Extra training places will be set aside for students who wish to teach the subjects where there is a shortage such as maths, European languages, Irish and physics. The aim of this is to increase the number of students applying for a place in post-graduate education programmes.

The quotas are to be introduced for National University of Ireland postgraduate teacher education programmes. This means that programmes in UCD, UCC, NUI Galway and Maynooth University will be affected.

The Minister for Education Richard Bruton stated that this is one of a number of strategies that he was considering for this area, however many universities have tried to avoid the quotas since they were announced.

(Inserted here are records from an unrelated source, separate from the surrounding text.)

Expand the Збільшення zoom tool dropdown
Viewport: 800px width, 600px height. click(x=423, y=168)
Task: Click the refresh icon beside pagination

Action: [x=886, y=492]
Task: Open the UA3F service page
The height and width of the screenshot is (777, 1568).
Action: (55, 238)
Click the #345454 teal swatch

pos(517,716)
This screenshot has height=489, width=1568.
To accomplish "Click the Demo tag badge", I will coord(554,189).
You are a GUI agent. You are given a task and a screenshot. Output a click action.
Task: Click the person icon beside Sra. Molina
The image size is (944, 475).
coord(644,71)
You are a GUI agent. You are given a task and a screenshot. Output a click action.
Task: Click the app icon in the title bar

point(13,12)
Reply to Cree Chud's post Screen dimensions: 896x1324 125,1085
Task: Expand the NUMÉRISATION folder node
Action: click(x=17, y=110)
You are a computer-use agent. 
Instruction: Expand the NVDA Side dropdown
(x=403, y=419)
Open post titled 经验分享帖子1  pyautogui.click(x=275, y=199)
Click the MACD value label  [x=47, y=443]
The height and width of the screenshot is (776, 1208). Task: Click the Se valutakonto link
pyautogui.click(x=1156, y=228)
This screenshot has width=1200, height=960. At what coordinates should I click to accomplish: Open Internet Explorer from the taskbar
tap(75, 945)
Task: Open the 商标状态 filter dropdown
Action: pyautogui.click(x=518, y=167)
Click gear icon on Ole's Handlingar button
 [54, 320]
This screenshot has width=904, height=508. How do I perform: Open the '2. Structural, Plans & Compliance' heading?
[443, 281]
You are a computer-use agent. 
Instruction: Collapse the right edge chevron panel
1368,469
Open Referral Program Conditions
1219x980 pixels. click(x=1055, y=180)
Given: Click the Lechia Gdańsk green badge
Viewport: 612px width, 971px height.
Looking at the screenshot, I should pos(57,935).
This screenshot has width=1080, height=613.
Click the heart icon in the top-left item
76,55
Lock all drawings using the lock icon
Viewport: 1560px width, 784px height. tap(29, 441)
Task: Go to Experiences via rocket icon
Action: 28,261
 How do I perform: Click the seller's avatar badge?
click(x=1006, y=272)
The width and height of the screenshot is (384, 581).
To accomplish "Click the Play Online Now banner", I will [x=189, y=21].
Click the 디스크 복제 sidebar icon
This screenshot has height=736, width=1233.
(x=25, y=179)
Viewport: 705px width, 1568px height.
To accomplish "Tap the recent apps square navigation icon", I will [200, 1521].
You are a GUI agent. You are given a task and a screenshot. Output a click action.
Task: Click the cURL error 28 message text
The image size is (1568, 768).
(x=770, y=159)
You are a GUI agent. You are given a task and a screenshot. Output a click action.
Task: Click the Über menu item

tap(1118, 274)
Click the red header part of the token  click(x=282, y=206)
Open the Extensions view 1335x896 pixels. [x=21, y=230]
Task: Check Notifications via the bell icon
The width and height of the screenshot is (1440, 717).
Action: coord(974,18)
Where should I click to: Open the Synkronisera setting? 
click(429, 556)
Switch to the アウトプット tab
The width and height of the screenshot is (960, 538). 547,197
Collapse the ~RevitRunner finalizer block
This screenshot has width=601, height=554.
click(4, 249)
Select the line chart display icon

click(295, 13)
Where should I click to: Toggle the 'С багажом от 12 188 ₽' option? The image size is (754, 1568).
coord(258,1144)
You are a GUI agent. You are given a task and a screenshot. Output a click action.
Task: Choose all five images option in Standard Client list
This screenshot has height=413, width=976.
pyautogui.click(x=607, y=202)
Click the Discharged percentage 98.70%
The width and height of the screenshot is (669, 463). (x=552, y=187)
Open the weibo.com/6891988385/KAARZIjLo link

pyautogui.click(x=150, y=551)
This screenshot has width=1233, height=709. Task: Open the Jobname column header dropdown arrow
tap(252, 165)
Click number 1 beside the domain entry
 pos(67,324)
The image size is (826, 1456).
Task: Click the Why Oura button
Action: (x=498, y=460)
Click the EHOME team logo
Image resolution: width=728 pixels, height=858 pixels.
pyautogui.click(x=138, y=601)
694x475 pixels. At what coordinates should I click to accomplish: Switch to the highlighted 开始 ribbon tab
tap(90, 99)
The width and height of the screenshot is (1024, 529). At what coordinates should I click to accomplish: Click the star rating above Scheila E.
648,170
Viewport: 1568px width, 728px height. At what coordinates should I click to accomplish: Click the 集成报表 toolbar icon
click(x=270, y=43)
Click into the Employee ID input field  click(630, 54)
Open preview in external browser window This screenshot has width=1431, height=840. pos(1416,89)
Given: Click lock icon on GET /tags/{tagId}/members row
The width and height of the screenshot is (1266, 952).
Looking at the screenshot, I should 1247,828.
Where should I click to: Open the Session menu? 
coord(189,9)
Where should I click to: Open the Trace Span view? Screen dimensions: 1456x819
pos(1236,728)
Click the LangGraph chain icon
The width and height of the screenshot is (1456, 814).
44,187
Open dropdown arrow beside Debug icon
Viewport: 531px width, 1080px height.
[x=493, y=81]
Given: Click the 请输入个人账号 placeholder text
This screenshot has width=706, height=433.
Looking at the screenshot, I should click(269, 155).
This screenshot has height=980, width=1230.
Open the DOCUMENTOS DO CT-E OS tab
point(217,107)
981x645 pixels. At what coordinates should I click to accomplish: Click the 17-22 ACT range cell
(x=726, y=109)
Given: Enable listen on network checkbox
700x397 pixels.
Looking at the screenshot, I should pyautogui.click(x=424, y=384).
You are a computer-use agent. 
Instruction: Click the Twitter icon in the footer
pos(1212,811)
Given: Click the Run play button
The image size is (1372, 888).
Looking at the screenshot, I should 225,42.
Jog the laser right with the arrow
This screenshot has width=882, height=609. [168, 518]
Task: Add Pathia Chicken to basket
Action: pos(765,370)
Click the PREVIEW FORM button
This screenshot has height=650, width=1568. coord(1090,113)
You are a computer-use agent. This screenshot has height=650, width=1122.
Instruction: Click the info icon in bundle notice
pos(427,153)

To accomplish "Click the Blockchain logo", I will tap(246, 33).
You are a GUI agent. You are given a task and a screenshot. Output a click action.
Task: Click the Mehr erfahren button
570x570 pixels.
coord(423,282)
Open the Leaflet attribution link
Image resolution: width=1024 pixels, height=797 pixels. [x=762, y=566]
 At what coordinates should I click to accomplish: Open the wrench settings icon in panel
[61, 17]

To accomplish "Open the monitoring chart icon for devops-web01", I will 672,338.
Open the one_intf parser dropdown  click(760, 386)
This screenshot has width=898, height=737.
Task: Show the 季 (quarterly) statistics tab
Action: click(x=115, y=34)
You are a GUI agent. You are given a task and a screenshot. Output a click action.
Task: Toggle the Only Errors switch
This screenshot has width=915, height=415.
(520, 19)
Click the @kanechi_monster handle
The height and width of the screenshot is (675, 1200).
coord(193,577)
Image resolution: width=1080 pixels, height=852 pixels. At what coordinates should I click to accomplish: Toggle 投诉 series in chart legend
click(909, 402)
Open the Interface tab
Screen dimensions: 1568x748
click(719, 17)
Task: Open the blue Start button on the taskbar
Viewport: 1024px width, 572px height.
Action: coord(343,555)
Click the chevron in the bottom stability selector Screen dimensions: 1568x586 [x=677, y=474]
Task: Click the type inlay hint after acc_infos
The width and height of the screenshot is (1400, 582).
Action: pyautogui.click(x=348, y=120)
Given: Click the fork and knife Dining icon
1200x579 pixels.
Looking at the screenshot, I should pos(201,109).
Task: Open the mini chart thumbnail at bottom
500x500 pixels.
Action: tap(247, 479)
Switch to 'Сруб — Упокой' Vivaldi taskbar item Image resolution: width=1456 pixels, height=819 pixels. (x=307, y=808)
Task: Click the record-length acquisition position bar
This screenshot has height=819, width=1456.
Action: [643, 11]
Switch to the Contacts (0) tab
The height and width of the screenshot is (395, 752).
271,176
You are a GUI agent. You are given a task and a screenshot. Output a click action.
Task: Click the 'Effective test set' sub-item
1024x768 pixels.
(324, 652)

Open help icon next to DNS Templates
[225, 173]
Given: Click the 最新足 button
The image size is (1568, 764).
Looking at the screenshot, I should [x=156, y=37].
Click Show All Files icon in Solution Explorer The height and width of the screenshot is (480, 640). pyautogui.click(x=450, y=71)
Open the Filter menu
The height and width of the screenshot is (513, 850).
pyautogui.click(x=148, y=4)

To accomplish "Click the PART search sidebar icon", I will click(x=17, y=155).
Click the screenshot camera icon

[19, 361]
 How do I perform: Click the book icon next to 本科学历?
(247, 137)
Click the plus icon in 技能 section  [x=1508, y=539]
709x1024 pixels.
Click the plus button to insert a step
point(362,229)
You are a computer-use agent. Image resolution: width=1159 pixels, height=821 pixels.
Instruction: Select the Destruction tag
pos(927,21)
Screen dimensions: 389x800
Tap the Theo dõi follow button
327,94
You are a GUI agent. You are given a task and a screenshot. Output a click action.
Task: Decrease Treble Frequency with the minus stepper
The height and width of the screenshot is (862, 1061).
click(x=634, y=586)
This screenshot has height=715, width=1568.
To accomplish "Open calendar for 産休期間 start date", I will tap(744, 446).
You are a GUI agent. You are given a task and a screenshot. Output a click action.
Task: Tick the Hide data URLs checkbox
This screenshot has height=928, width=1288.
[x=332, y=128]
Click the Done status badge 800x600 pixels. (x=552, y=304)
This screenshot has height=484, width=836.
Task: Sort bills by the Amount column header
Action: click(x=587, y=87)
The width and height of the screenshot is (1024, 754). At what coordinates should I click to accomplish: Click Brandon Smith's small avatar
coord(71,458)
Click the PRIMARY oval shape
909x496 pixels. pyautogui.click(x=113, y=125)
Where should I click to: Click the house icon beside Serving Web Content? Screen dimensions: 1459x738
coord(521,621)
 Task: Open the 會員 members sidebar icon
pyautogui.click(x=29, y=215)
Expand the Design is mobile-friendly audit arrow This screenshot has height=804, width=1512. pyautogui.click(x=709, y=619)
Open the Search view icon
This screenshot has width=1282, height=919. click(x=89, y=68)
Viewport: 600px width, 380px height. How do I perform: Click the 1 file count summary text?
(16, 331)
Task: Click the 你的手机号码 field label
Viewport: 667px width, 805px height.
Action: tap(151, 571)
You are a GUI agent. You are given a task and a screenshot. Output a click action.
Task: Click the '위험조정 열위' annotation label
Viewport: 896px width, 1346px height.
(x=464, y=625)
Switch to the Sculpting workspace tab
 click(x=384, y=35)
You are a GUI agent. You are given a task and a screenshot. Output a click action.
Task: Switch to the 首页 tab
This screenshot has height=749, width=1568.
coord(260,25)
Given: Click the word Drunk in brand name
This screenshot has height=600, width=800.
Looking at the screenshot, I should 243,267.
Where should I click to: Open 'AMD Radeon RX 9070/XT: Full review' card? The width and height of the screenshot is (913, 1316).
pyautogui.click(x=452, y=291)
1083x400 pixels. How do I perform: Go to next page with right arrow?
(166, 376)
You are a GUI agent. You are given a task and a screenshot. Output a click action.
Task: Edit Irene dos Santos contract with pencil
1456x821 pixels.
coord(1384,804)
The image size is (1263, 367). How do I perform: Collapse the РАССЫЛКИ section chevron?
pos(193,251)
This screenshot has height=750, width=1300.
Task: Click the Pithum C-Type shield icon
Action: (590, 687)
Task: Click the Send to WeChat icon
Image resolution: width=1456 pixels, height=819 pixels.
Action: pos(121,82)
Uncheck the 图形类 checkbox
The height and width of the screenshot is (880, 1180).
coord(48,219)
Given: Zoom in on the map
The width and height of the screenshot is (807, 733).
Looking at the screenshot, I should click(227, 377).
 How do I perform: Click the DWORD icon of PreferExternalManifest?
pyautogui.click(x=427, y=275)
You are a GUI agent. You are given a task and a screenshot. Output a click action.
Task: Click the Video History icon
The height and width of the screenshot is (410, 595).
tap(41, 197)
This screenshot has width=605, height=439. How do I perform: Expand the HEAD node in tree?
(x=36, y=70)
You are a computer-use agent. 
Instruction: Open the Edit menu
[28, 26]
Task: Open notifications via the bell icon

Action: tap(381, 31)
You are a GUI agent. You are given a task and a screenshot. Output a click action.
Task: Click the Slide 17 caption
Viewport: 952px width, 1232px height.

“Instead of giving teachers going into maths and physics etc extra hours of learning, why not lower the points for these subjects or offer it in a Bachelor of Arts degree where more people have the opportunity to experience what a career in teaching these subjects might be like,” said Ciaran Fahey, an English and Geography student in Maynooth University.

Another issue to be addressed was the high cost of postgraduate programmes, another factor into why fewer students are applying to become teachers in certain subjects.

Executive Dean of the DCU Institute of Education Dr Anne Looney does not believe that quotas are the best approach. Her thoughts are based off the implementation of quotas in England, after which they were still left with thousands of unfilled places in education programmes.

Looney said the issue is that science and maths graduates are not applying for masters degrees in teaching in the first place, so extra training places would not be a viable solution.

A new minimum requirement of an honours degree will also be required for entry into the post-graduate programme. The quotas will be based on information from the Department of Education’s Teacher Supply Steering Group.

He also stressed the importance of supports and student teacher pay during college so students can successfully finish placements.

DCU announced that they will keep the entry requirements for its postgraduate programmes under review.